▶ **Exercise material**:
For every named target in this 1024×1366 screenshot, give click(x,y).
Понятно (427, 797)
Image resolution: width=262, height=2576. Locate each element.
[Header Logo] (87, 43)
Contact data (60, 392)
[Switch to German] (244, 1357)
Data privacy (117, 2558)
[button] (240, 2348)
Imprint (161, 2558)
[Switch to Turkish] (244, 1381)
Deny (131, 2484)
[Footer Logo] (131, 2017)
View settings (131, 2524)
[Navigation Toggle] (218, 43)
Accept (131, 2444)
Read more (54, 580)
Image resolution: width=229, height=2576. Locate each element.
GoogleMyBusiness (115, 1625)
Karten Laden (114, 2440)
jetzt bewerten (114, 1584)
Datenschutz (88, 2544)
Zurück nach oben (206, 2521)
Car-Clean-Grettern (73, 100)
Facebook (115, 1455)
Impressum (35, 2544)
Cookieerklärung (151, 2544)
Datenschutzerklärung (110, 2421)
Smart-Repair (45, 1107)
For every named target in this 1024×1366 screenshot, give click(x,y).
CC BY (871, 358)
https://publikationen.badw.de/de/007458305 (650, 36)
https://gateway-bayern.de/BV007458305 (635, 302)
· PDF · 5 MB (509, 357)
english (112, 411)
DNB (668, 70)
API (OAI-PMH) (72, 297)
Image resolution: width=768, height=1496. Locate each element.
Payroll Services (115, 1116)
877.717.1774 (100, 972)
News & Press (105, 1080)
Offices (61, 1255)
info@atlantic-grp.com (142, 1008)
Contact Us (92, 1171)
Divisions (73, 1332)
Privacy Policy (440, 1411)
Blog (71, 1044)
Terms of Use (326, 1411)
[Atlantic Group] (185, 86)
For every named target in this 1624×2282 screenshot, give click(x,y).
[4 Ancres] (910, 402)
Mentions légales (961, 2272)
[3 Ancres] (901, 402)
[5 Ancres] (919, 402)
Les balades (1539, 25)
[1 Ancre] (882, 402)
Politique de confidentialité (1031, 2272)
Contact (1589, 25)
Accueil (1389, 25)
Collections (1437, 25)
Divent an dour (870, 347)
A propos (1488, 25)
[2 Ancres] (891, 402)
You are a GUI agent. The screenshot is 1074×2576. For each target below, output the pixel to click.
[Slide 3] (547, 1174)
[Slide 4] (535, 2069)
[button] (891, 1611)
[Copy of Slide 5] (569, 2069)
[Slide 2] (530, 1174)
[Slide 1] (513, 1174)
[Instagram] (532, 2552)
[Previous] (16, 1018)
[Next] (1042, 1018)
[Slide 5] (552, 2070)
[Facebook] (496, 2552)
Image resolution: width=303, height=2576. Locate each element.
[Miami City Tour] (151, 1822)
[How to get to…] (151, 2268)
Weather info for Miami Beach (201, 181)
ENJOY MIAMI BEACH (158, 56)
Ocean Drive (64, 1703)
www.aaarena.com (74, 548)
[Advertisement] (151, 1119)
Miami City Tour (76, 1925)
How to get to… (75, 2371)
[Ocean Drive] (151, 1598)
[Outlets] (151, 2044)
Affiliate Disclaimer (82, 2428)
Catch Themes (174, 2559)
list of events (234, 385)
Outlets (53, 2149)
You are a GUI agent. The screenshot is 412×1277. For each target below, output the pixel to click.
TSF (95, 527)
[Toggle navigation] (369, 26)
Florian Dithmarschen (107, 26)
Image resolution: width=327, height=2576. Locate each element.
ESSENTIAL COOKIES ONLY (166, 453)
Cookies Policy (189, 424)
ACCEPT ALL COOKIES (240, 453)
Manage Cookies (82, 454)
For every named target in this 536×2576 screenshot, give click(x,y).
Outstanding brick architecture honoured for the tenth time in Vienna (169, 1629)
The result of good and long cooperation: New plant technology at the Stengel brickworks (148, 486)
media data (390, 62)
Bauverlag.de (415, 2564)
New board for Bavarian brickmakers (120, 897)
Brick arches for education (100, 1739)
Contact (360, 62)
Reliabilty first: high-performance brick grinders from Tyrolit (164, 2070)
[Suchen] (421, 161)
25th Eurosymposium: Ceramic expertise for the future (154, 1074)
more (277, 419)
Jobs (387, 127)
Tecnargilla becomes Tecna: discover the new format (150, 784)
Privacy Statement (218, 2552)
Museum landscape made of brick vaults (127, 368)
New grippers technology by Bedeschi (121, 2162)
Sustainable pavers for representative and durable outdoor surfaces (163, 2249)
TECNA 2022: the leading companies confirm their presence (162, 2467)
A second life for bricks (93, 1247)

▶ **Brief**:
All entries above must be reproduced without a single change.

▶ **Answer below**:
For every named target in this 1024×1366 screenshot, give click(x,y).
Понятно (427, 797)
Image resolution: width=262, height=2576. Locate each element.
[Header Logo] (87, 43)
Contact data (60, 392)
[Switch to German] (244, 1357)
Data privacy (117, 2558)
[button] (240, 2348)
Imprint (161, 2558)
[Switch to Turkish] (244, 1381)
Deny (131, 2484)
[Footer Logo] (131, 2017)
View settings (131, 2524)
[Navigation Toggle] (218, 43)
Accept (131, 2444)
Read more (54, 580)
Image resolution: width=229, height=2576. Locate each element.
GoogleMyBusiness (115, 1625)
Karten Laden (114, 2440)
jetzt bewerten (114, 1584)
Datenschutz (88, 2544)
Zurück nach oben (206, 2521)
Car-Clean-Grettern (73, 100)
Facebook (115, 1455)
Impressum (35, 2544)
Cookieerklärung (151, 2544)
Datenschutzerklärung (110, 2421)
Smart-Repair (45, 1107)
For every named target in this 1024×1366 screenshot, give click(x,y).
CC BY (871, 358)
https://publikationen.badw.de/de/007458305 (650, 36)
https://gateway-bayern.de/BV007458305 (635, 302)
· PDF · 5 MB (509, 357)
english (112, 411)
DNB (668, 70)
API (OAI-PMH) (72, 297)
Image resolution: width=768, height=1496. Locate each element.
Payroll Services (115, 1116)
877.717.1774 (100, 972)
News & Press (105, 1080)
Offices (61, 1255)
info@atlantic-grp.com (142, 1008)
Contact Us (92, 1171)
Divisions (73, 1332)
Privacy Policy (440, 1411)
Blog (71, 1044)
Terms of Use (326, 1411)
[Atlantic Group] (185, 86)
For every named target in this 1624×2282 screenshot, give click(x,y).
[4 Ancres] (910, 402)
Mentions légales (961, 2272)
[3 Ancres] (901, 402)
[5 Ancres] (919, 402)
Les balades (1539, 25)
[1 Ancre] (882, 402)
Politique de confidentialité (1031, 2272)
Contact (1589, 25)
Accueil (1389, 25)
Collections (1437, 25)
Divent an dour (870, 347)
A propos (1488, 25)
[2 Ancres] (891, 402)
You are a GUI agent. The screenshot is 1074×2576. For each target below, output the pixel to click.
[Slide 3] (547, 1174)
[Slide 4] (535, 2069)
[button] (891, 1611)
[Copy of Slide 5] (569, 2069)
[Slide 2] (530, 1174)
[Slide 1] (513, 1174)
[Instagram] (532, 2552)
[Previous] (16, 1018)
[Next] (1042, 1018)
[Slide 5] (552, 2070)
[Facebook] (496, 2552)
Image resolution: width=303, height=2576. Locate each element.
[Miami City Tour] (151, 1822)
[How to get to…] (151, 2268)
Weather info for Miami Beach (201, 181)
ENJOY MIAMI BEACH (158, 56)
Ocean Drive (64, 1703)
www.aaarena.com (74, 548)
[Advertisement] (151, 1119)
Miami City Tour (76, 1925)
How to get to… (75, 2371)
[Ocean Drive] (151, 1598)
[Outlets] (151, 2044)
Affiliate Disclaimer (82, 2428)
Catch Themes (174, 2559)
list of events (234, 385)
Outlets (53, 2149)
You are a GUI agent. The screenshot is 412×1277. For each target below, output the pixel to click.
TSF (95, 527)
[Toggle navigation] (369, 26)
Florian Dithmarschen (107, 26)
Image resolution: width=327, height=2576. Locate each element.
ESSENTIAL COOKIES ONLY (166, 453)
Cookies Policy (189, 424)
ACCEPT ALL COOKIES (240, 453)
Manage Cookies (82, 454)
For every named target in this 536×2576 screenshot, give click(x,y).
Outstanding brick architecture honoured for the tenth time in Vienna (169, 1629)
The result of good and long cooperation: New plant technology at the Stengel brickworks (148, 486)
media data (390, 62)
Bauverlag.de (415, 2564)
New board for Bavarian brickmakers (120, 897)
Brick arches for education (100, 1739)
Contact (360, 62)
Reliabilty first: high-performance brick grinders from Tyrolit (164, 2070)
[Suchen] (421, 161)
25th Eurosymposium: Ceramic expertise for the future (154, 1074)
more (277, 419)
Jobs (387, 127)
Tecnargilla becomes Tecna: discover the new format (150, 784)
Privacy Statement (218, 2552)
Museum landscape made of brick vaults (127, 368)
New grippers technology by Bedeschi (121, 2162)
Sustainable pavers for representative and durable outdoor surfaces (163, 2249)
TECNA 2022: the leading companies confirm their presence (162, 2467)
A second life for bricks (93, 1247)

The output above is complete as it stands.